*** Data for review Section Begins ***

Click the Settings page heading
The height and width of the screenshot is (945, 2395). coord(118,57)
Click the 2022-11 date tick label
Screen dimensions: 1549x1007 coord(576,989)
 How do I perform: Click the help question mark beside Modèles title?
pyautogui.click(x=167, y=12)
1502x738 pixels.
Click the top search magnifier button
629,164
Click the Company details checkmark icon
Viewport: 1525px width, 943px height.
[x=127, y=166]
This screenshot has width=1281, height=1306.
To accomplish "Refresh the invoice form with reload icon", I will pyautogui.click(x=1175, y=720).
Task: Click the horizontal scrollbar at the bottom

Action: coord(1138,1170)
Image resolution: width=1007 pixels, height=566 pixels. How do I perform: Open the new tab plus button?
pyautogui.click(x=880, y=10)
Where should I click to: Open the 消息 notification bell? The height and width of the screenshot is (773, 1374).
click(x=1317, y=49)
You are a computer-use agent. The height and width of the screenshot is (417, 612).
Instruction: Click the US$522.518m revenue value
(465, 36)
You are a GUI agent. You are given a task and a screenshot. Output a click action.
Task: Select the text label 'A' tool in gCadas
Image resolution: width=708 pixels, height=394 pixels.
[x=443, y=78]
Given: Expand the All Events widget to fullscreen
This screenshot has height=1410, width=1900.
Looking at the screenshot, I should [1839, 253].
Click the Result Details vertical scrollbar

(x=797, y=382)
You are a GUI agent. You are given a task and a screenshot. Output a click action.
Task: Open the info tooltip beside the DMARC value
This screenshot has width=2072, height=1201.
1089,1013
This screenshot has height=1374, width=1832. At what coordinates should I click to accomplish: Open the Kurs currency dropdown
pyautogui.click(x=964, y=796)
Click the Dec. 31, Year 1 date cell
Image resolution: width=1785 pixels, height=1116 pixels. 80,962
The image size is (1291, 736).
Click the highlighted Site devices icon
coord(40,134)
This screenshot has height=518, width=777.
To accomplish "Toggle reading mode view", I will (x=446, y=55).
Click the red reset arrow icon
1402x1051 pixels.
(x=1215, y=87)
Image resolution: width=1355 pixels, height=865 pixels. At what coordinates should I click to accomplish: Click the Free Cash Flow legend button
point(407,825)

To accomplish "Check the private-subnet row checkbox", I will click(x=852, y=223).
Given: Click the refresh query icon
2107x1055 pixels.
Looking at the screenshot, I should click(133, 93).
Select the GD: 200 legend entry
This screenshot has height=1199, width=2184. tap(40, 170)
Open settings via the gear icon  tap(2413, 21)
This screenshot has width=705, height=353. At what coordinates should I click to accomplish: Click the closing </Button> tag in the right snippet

*** Data for review Section Ends ***

Copy out every line of the data where the word "will" occurs.

To accomplish "Refresh the invoice form with reload icon", I will pyautogui.click(x=1175, y=720).
To accomplish "Toggle reading mode view", I will (x=446, y=55).
To accomplish "Check the private-subnet row checkbox", I will click(x=852, y=223).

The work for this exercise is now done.